(EXERCISE AIM) Recast the items from the line with "This screenshot has height=1080, width=1920." up to and including the line with "(1300, 618)." as a two-column CSV headed text and location, with one row per item. Put each item's wording and its answer in separate quoted fields, replace line breaks with spaces, and leave the pictures out.

— START DATA FOR PROCESSING —

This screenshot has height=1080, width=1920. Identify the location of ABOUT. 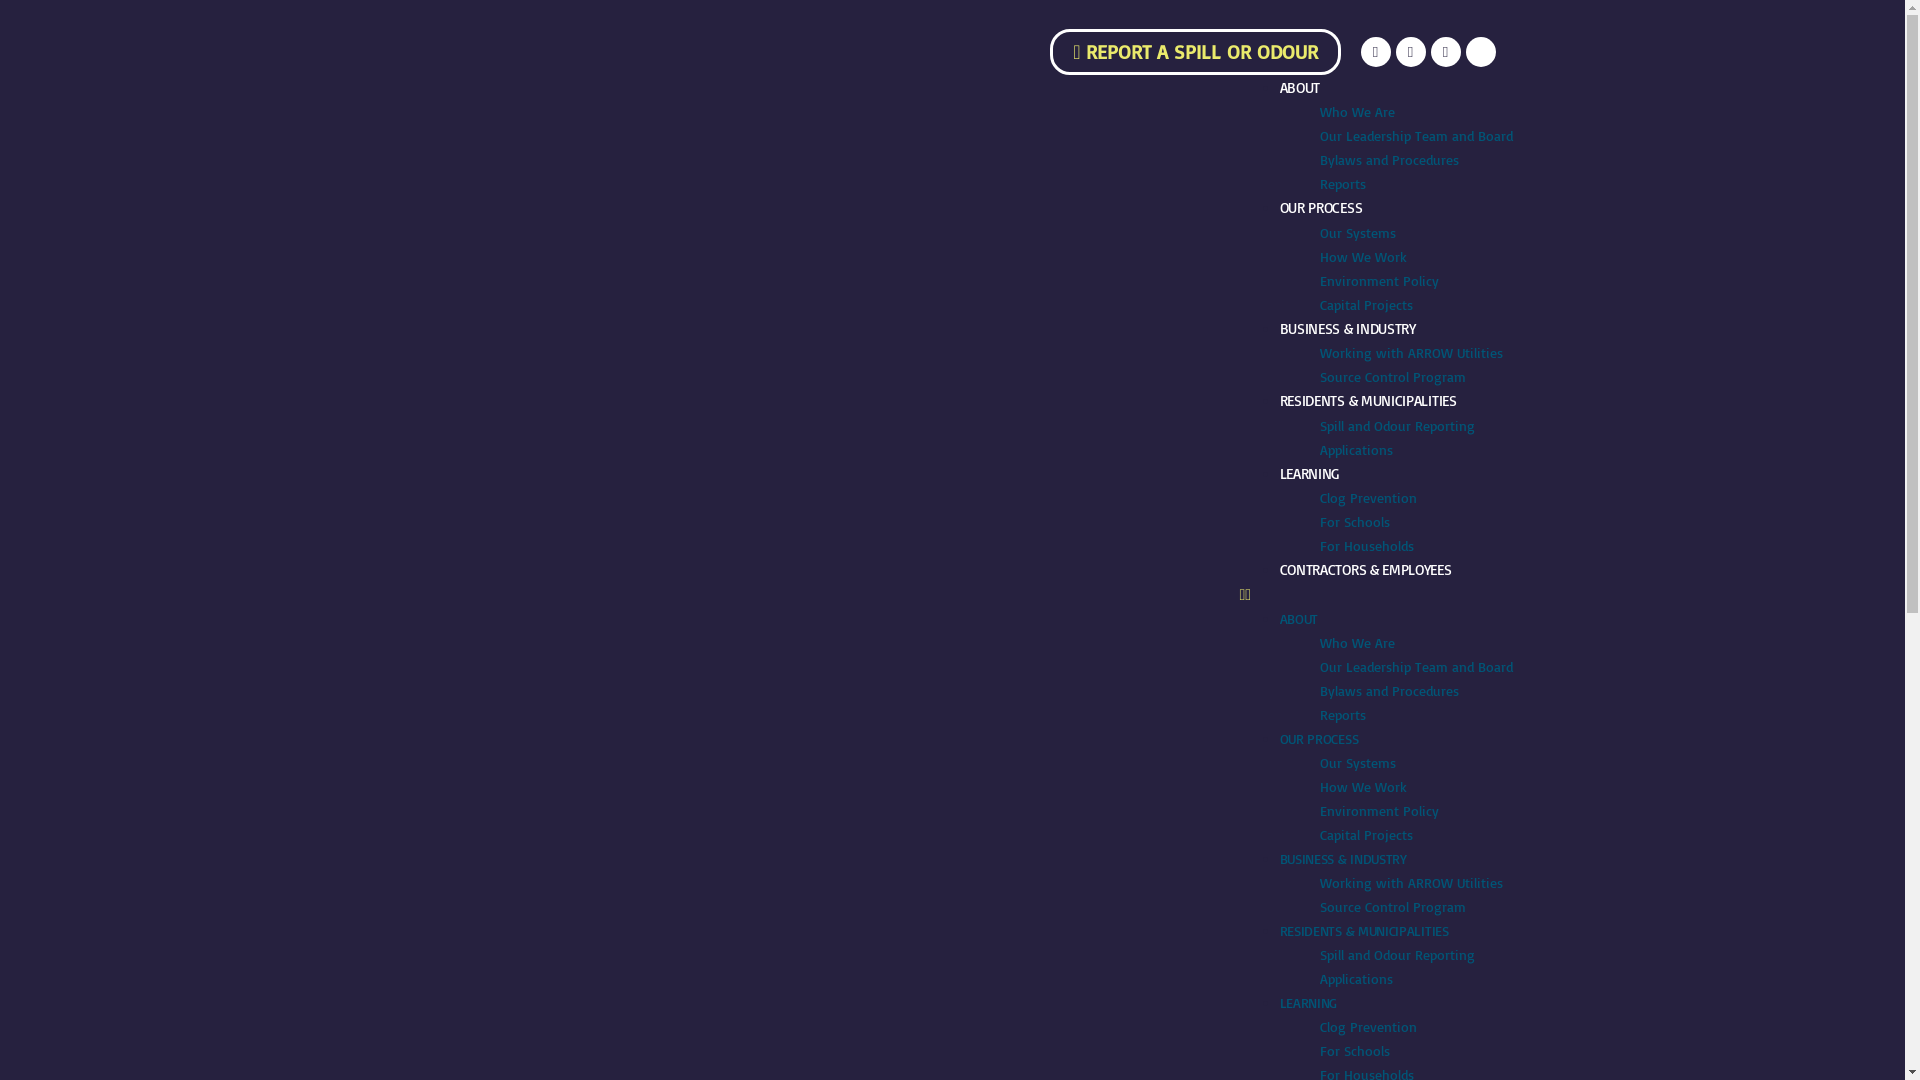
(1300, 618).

— END DATA FOR PROCESSING —
— START DATA FOR PROCESSING —

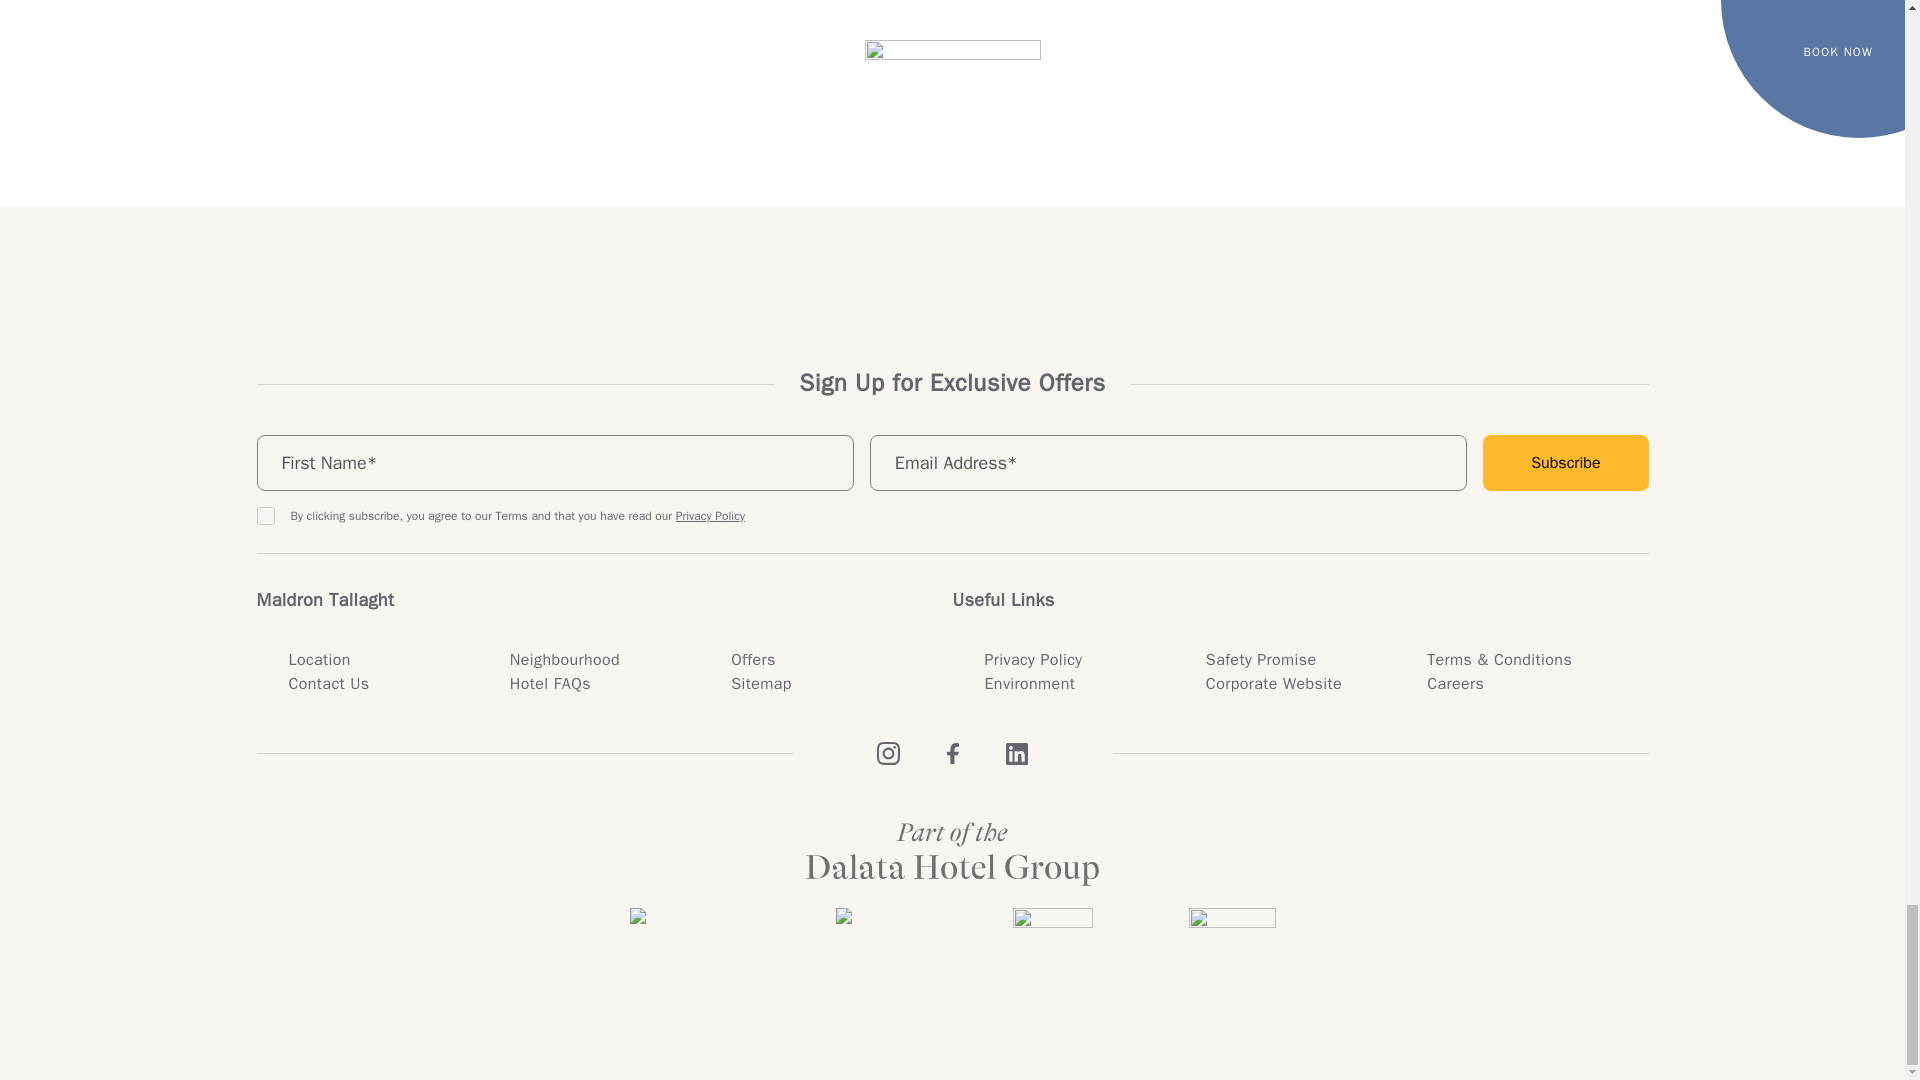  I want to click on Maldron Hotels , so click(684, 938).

— END DATA FOR PROCESSING —
— START DATA FOR PROCESSING —

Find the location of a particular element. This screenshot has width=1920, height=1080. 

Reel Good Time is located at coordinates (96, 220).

— END DATA FOR PROCESSING —

(THE REPLY)
text,location
"This screenshot has height=1080, width=1920. Identify the location of ABOUT.","(1300, 618)."